Your assignment: What lines in the following entries hold the word "icon"? Copy each one.
[[ Records for the exercise, beginning ]]
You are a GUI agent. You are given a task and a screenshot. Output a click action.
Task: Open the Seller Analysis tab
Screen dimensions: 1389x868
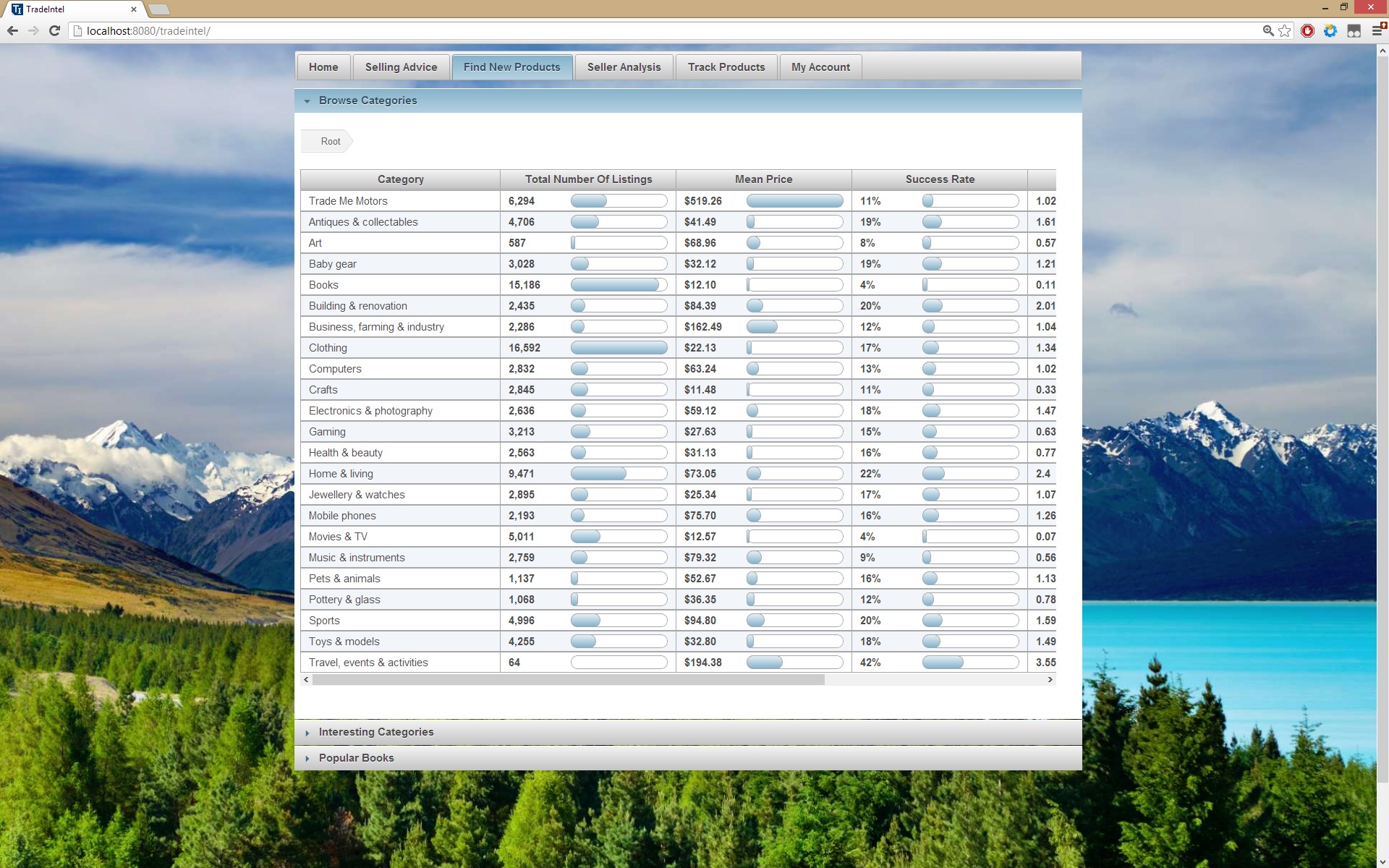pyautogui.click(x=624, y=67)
[[ Records for the exercise, end ]]
[[ Records for the exercise, beginning ]]
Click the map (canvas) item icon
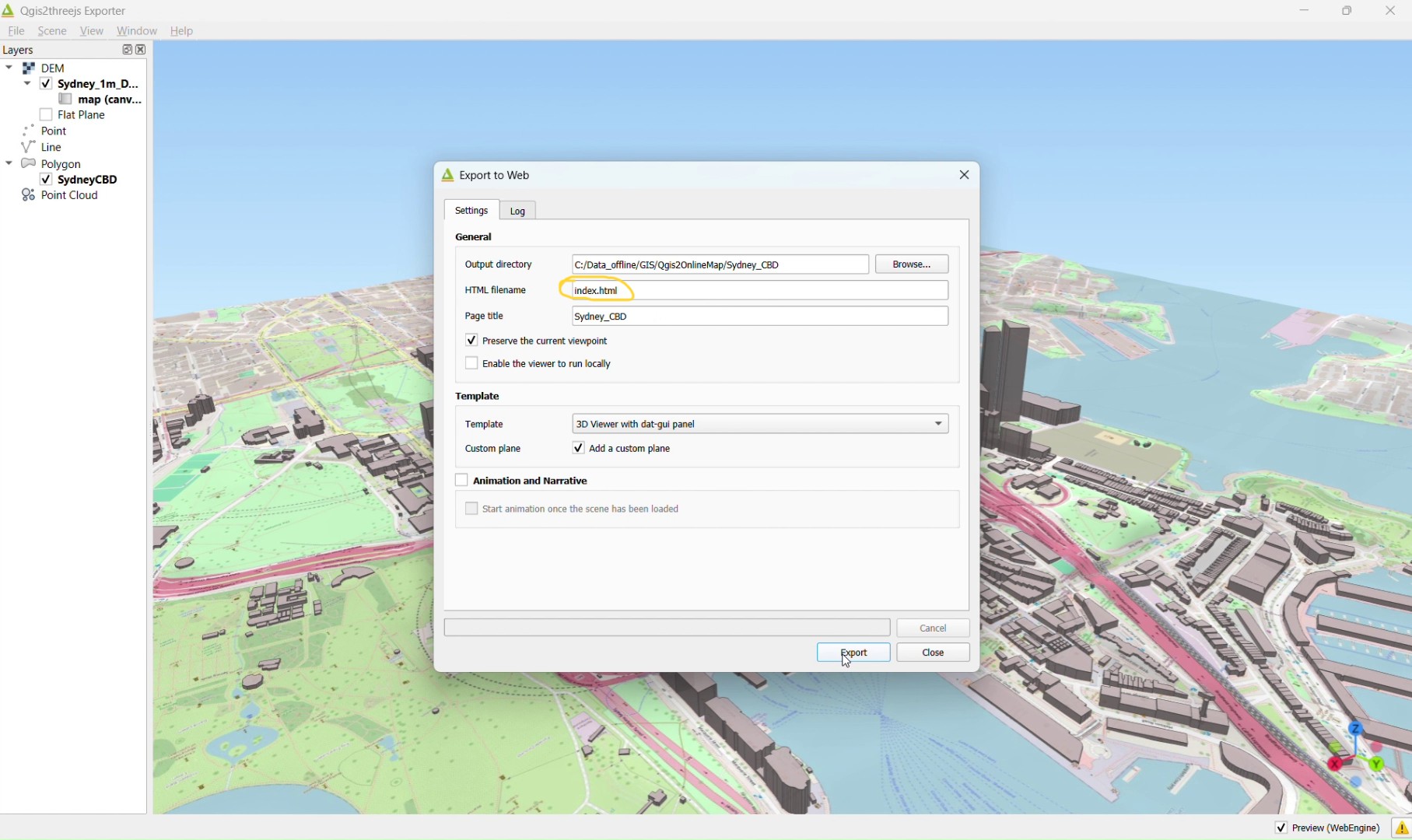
[[ Records for the exercise, end ]]
[[ Records for the exercise, beginning ]]
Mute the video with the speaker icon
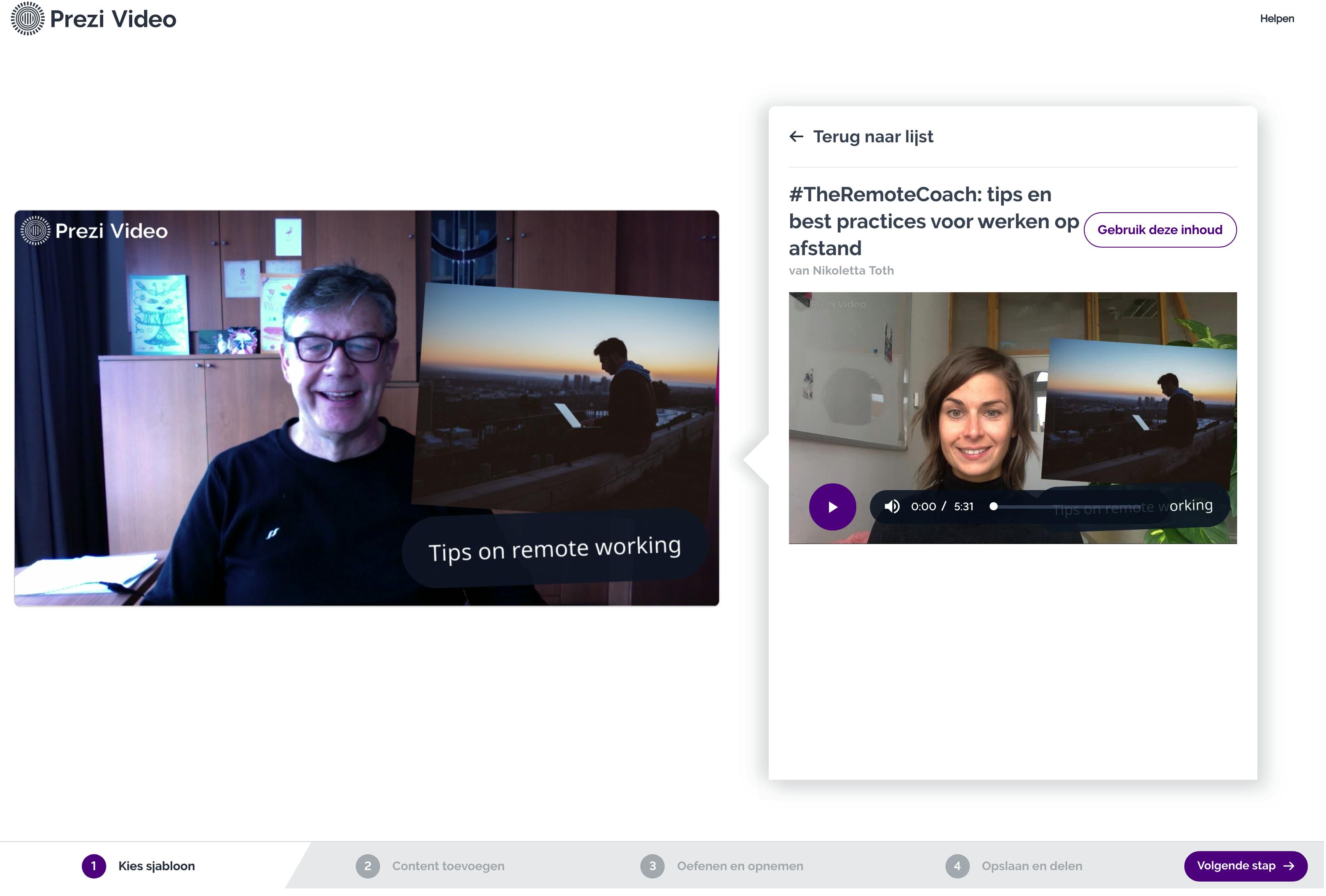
[[ Records for the exercise, end ]]
Solution below:
Click the map (canvas) item icon
Mute the video with the speaker icon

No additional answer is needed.